Many of the diary entries in The Luminous Novel are written late at night or early in the morning as Levrero struggles to sleep and reflects on the day that passed. Combating sleeplessness is also the theme of Sleepy Stories, a book Levrero wrote for children, which comprises a dialogue between a sleepy storyteller (identified only as “Me”) and a young Nicolás who just wants to hear another story. What follows is a series of surreal vignettes (usually punctuated by the storyteller’s frequent yawns) about sleepy protagonists: a weary man falls asleep in an umbrella only to wake up and find it full of water, another falls asleep in a monkey cage, only to be tossed around by the inhabitants, yet another falls asleep while skateboarding home. As each story ends and the storyteller drifts off to sleep, Nicolás simply exhorts: “Another.” The full-page illustrations by Diego Bianki are a colourful complement to the text, while the translation by Alicia López preserves Levrero’s idiosyncratic voice.
Throughout each of these works there is a recurring sense of resolution postponed.
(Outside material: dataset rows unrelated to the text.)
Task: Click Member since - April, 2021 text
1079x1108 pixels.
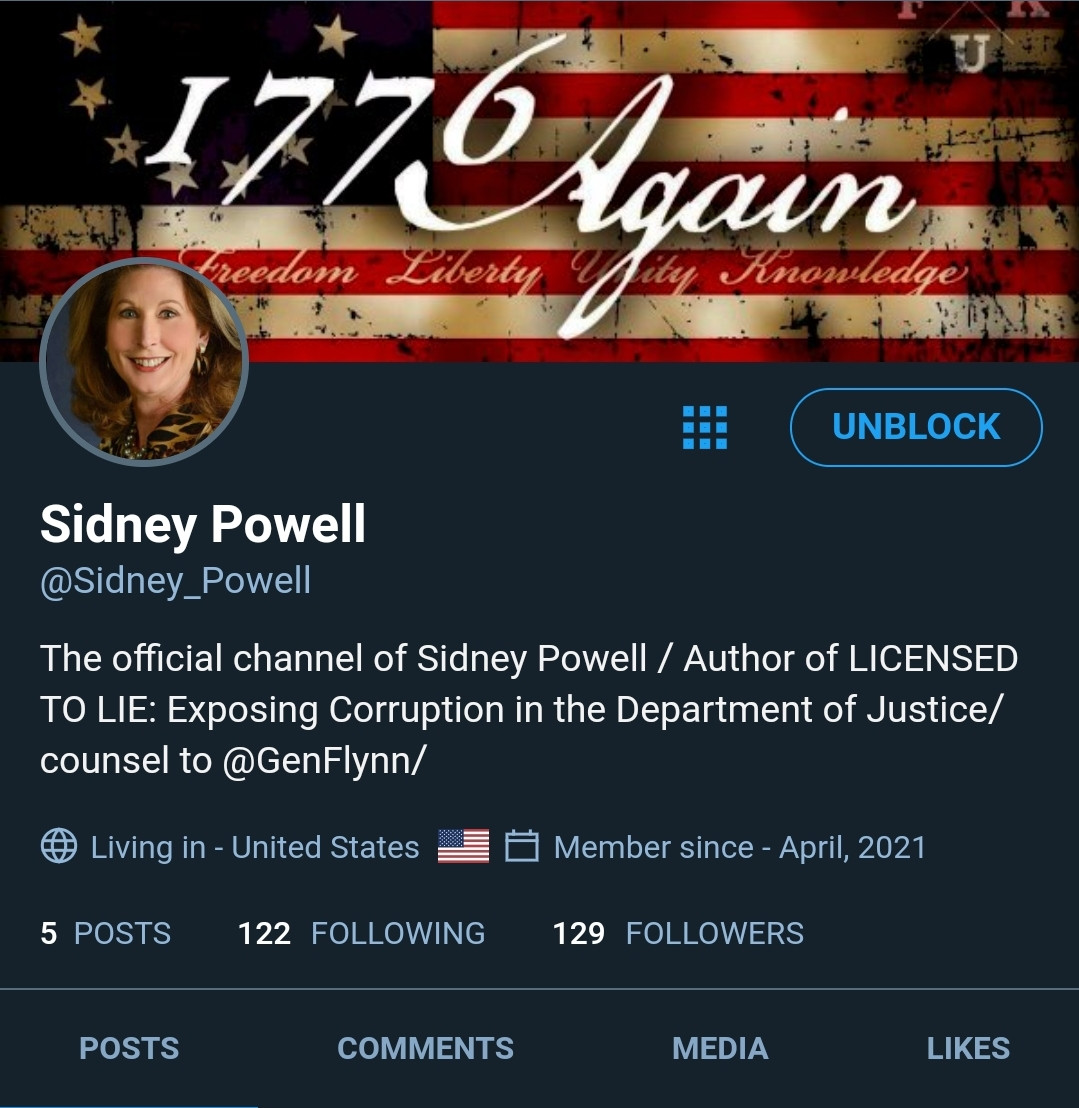Action: pyautogui.click(x=740, y=847)
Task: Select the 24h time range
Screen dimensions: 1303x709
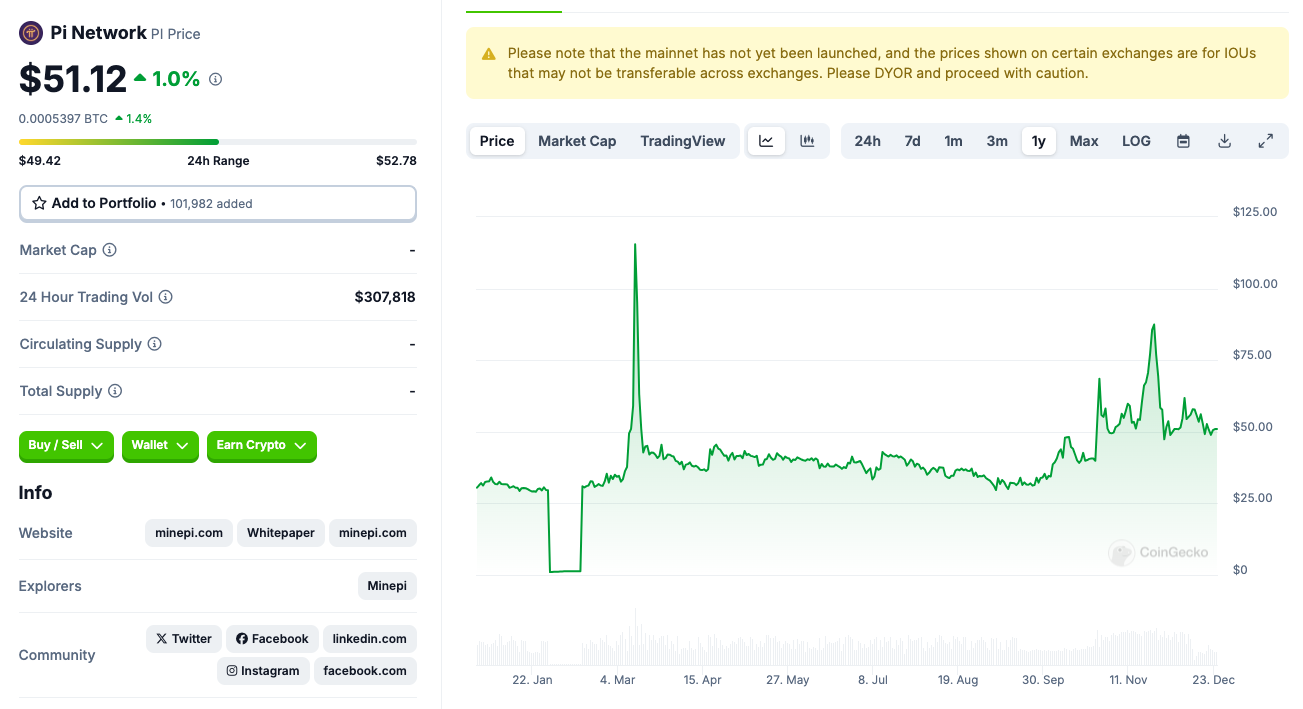Action: point(867,141)
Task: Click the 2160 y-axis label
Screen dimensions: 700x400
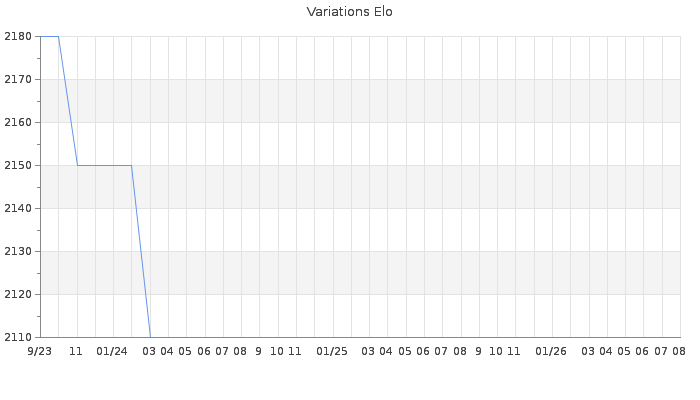Action: (x=18, y=122)
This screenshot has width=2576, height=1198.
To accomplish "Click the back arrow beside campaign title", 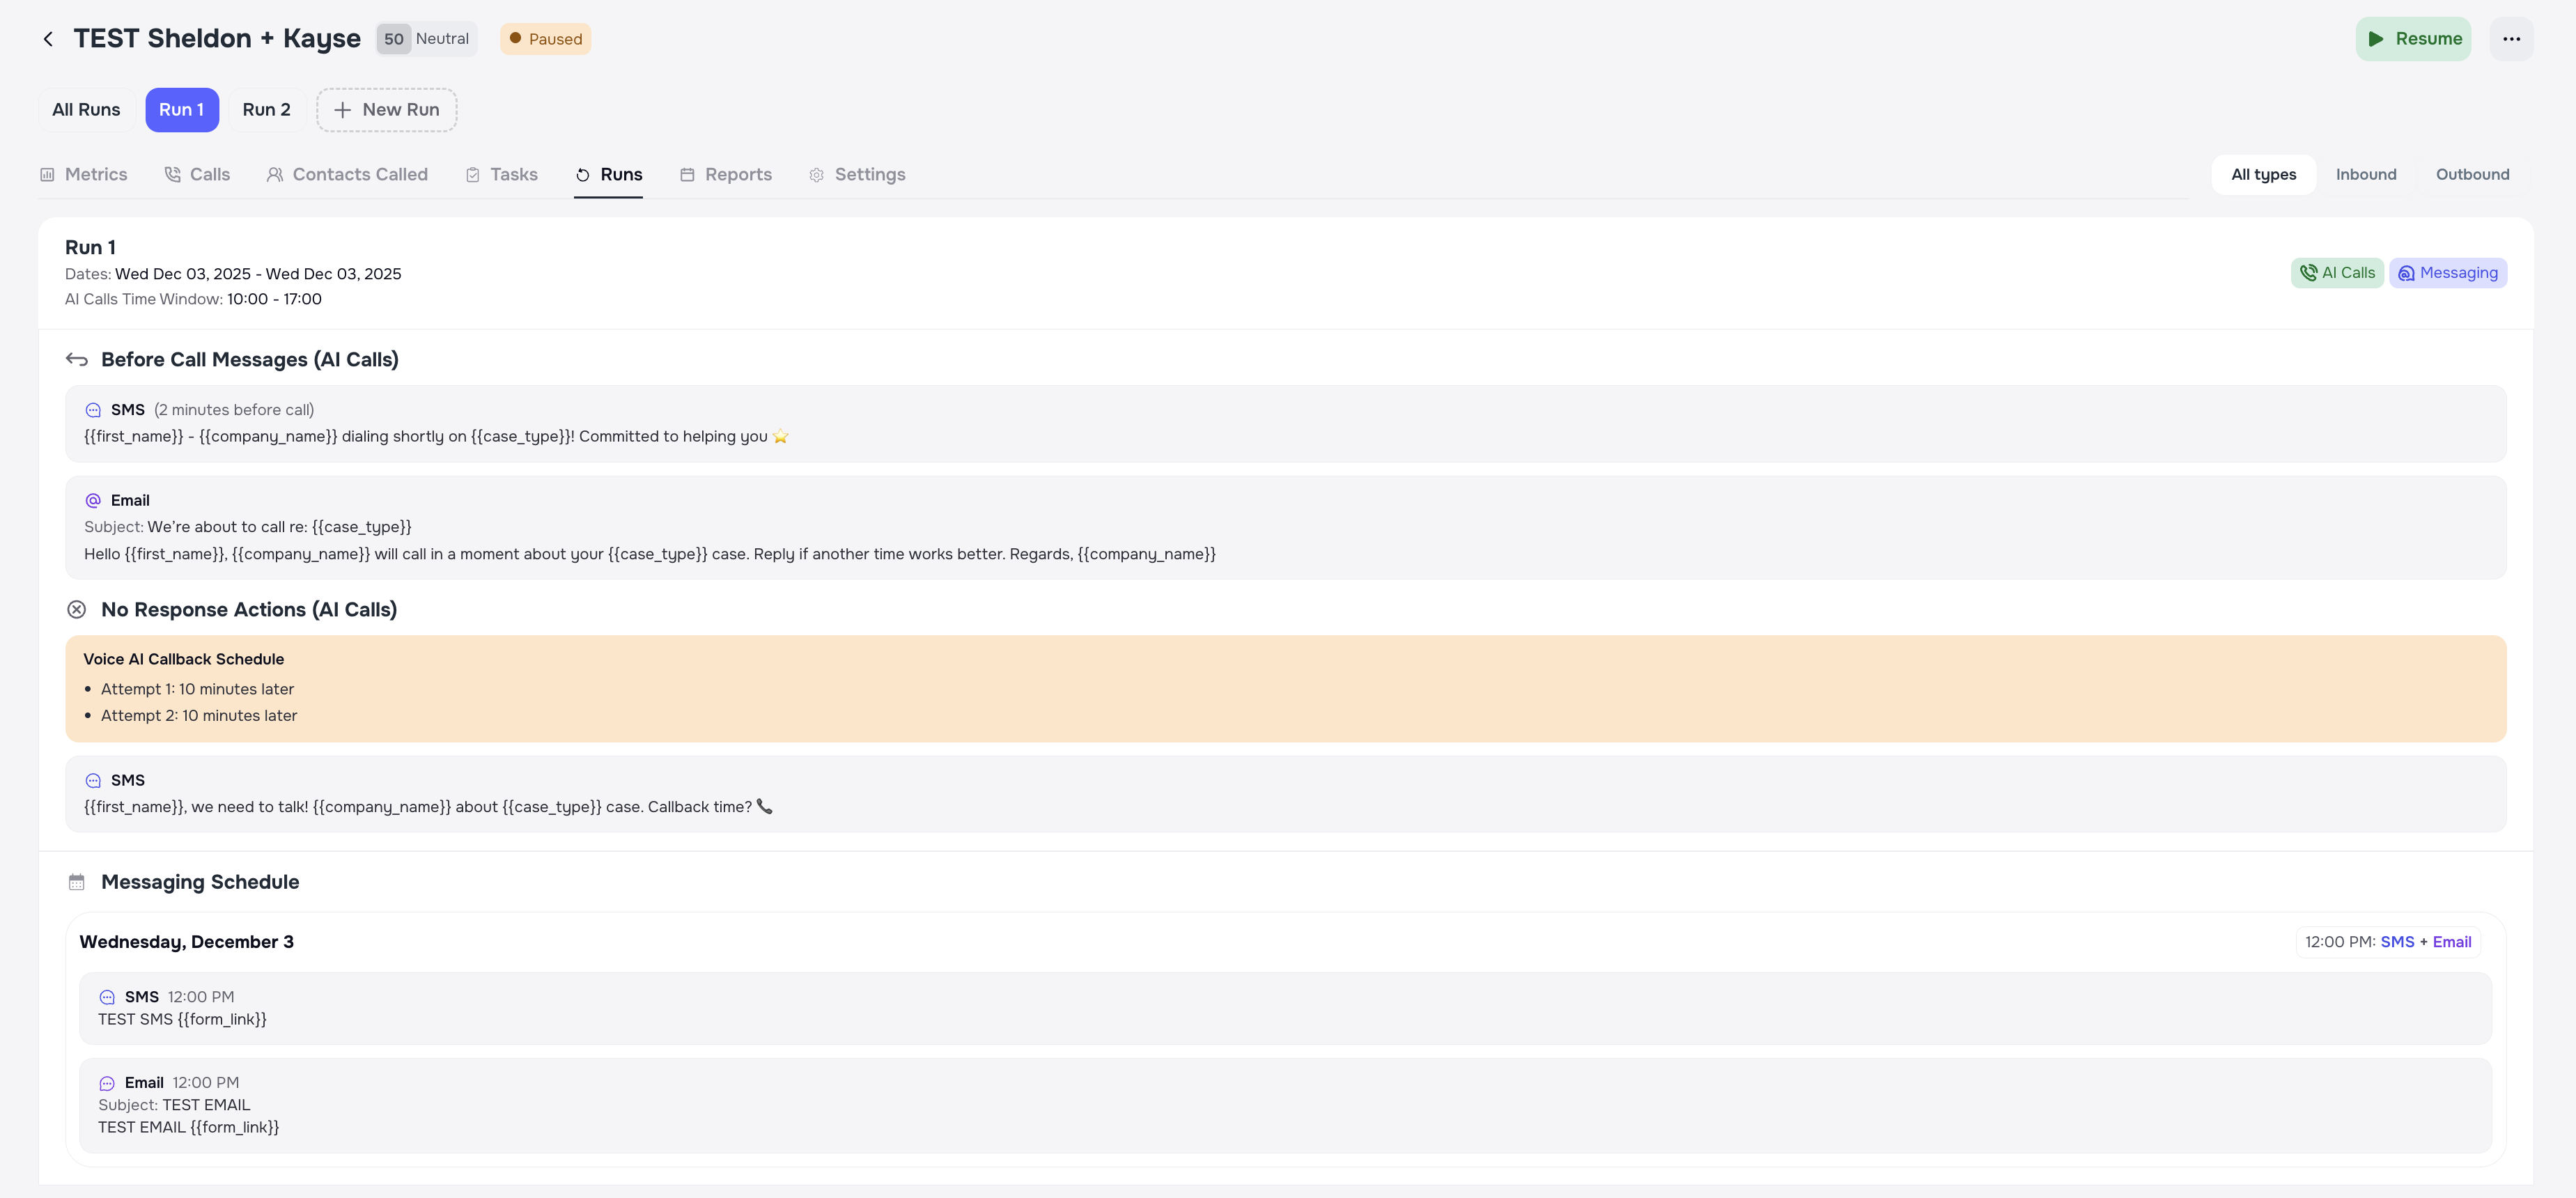I will pos(48,39).

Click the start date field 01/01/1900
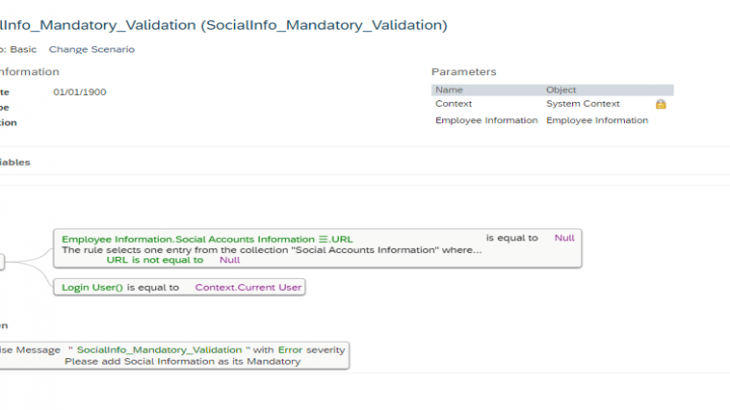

Any achievements are provisional and resolutions are quickly forgotten. Levrero captures the flux through which we experience our day-to-day lives and how they are intermingled with stray thoughts, memories and dreams. Most of all, he strives for freedom in his writing and how this can be expressed through style. As he points out in The Luminous Novel:
When you’re young and inexperienced, you look for dramatic plots in books, just as you do in films. With time, you come to see that the plot has no importance at all; and that the style, the way the story is told, is everything.
Towards the end of The Luminous Novel, there is a short chapter entitled “First Communion”, which recounts the narrator’s/ Levrero’s friendship with an Italian priest and his growing religious faith. There was no way the book was going to have a conventional ending, but it is an unexpectedly straightforward account of religious belief and provides a surprisingly emotional coda. The book ends with a final update on the pigeon’s carcass: “The pigeon’s skull doesn’t seem to have moved. I can’t see the bones of the body, but perhaps, even now, they’re still there.” Of the ephemeral life of this common bird, something still remains and because of Levrero’s attention, it lives on through this book.
Brian Davey is a writer. He lives in Co Sligo.